*** Begin section ***

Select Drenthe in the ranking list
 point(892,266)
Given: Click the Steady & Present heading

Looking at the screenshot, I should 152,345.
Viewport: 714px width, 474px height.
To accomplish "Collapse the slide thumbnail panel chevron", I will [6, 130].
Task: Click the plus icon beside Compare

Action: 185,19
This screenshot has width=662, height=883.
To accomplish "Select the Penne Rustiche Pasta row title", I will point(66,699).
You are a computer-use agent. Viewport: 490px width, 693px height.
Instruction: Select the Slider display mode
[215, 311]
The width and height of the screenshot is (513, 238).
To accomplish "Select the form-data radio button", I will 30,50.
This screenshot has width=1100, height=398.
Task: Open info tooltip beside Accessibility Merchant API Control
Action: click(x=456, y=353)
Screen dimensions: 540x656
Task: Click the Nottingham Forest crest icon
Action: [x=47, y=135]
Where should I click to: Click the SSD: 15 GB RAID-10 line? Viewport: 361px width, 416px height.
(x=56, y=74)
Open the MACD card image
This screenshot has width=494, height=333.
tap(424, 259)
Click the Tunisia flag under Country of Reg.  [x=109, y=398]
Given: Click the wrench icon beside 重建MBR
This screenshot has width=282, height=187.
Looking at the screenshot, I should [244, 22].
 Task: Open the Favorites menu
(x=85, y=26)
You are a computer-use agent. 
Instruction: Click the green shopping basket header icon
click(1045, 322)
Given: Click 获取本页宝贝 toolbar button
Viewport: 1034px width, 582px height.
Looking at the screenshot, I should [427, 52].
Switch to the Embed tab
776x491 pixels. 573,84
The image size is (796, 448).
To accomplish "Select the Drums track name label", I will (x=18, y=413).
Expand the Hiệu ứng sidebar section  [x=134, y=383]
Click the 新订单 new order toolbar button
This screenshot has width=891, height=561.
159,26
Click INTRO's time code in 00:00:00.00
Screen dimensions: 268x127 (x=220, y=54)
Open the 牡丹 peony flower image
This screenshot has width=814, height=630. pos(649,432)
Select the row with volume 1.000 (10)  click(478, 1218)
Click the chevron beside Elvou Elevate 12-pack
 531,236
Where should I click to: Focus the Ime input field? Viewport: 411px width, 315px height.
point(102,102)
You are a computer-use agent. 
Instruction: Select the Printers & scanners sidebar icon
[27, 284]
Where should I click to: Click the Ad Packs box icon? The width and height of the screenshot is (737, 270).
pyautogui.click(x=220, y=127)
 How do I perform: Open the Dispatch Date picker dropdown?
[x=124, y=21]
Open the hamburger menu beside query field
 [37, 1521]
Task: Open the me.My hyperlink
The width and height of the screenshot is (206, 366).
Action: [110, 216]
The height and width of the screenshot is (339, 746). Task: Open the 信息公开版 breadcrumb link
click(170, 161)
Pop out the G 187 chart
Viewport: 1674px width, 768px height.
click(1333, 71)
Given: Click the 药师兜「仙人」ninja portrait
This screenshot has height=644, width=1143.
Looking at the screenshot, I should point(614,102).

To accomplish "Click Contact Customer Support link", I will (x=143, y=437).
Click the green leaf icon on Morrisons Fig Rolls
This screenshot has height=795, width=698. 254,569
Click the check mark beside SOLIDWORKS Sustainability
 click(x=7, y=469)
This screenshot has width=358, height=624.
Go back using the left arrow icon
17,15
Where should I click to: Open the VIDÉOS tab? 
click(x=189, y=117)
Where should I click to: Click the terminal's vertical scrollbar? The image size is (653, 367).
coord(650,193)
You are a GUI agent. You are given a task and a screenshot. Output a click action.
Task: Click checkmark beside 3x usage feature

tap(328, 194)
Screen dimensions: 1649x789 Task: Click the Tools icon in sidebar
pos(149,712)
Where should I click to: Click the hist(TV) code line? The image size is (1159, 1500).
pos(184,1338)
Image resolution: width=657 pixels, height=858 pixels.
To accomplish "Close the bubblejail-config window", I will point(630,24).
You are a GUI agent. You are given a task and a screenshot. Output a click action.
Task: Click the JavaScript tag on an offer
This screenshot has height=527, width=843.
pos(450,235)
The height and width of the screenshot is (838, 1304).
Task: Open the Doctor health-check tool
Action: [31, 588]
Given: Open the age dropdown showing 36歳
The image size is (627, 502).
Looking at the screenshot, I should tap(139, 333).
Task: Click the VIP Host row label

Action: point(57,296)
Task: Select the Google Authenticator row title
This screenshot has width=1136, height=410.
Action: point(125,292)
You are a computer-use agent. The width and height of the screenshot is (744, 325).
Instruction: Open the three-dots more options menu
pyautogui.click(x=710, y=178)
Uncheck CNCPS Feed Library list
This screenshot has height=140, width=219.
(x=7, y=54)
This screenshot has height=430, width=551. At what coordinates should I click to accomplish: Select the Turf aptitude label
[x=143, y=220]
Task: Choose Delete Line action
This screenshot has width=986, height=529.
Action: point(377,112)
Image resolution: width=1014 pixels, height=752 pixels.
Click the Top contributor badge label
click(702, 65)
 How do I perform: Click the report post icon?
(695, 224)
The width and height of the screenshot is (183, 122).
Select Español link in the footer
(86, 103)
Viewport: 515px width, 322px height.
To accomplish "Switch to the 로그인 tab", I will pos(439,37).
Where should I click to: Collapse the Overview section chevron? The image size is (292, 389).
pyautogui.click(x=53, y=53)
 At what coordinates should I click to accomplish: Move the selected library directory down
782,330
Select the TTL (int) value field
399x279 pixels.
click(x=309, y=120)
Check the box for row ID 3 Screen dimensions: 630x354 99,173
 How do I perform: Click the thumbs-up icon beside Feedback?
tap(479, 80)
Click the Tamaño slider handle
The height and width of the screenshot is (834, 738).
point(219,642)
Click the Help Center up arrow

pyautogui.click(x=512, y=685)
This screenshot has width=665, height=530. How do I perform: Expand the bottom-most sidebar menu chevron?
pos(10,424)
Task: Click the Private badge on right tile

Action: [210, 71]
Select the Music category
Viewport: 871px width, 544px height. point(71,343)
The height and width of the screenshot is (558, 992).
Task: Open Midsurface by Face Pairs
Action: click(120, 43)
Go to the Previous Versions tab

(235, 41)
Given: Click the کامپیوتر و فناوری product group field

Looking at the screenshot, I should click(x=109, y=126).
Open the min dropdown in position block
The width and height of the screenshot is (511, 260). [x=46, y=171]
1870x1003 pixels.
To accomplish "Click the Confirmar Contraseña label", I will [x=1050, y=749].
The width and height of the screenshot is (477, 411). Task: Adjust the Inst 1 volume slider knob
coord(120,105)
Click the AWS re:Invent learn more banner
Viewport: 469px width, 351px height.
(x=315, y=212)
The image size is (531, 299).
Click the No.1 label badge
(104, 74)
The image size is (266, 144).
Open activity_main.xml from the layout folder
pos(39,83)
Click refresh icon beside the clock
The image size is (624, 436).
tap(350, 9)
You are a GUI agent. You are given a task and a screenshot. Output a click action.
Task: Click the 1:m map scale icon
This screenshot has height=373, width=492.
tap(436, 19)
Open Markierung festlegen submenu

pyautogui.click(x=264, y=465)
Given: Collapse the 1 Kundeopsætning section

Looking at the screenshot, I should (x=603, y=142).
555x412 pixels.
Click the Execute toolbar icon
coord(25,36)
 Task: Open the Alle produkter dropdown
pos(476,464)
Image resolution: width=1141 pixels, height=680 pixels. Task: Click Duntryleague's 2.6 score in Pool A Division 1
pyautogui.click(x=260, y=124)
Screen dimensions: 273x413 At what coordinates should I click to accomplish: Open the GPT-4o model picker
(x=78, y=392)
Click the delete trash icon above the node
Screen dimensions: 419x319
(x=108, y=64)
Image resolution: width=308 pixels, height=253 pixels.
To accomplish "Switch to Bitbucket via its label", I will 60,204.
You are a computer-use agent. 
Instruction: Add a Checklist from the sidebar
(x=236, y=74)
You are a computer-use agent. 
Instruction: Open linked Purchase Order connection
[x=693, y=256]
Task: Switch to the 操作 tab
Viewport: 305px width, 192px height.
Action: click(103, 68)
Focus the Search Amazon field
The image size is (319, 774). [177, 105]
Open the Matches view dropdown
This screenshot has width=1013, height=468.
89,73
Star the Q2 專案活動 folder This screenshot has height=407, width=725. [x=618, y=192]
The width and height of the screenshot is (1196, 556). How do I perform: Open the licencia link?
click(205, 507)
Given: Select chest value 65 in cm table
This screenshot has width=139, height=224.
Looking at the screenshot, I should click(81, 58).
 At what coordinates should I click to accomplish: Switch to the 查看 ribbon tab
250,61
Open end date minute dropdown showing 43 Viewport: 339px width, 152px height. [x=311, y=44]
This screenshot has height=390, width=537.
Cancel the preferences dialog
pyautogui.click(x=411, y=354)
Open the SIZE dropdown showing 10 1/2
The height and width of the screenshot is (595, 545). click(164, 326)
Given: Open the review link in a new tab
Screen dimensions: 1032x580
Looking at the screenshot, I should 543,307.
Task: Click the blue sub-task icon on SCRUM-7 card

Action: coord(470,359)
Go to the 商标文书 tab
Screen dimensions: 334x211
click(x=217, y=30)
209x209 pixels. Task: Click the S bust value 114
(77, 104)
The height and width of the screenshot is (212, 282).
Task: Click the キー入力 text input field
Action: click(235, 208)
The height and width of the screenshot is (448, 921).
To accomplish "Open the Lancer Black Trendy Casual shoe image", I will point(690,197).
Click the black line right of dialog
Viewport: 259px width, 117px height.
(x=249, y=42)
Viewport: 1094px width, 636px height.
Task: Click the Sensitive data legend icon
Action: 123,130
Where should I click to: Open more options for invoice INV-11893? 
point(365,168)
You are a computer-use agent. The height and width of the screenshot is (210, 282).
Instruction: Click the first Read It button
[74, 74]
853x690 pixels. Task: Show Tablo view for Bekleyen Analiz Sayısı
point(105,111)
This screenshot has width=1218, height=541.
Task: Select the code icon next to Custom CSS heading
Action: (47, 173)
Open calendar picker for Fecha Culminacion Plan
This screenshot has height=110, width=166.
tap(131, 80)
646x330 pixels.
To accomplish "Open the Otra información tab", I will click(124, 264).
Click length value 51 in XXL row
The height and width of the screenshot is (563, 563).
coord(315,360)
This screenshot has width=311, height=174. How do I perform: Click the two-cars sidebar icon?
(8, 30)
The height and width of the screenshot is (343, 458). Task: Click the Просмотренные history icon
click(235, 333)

*** End section ***

▶ Task goal: Copy exactly the stretch of data above from the line with "Open activity_main.xml from the layout folder" through the line with "Task: Click the 1:m map scale icon", and omit all other lines.

▶ Response area:
Open activity_main.xml from the layout folder
pos(39,83)
Click refresh icon beside the clock
The image size is (624, 436).
tap(350, 9)
You are a GUI agent. You are given a task and a screenshot. Output a click action.
Task: Click the 1:m map scale icon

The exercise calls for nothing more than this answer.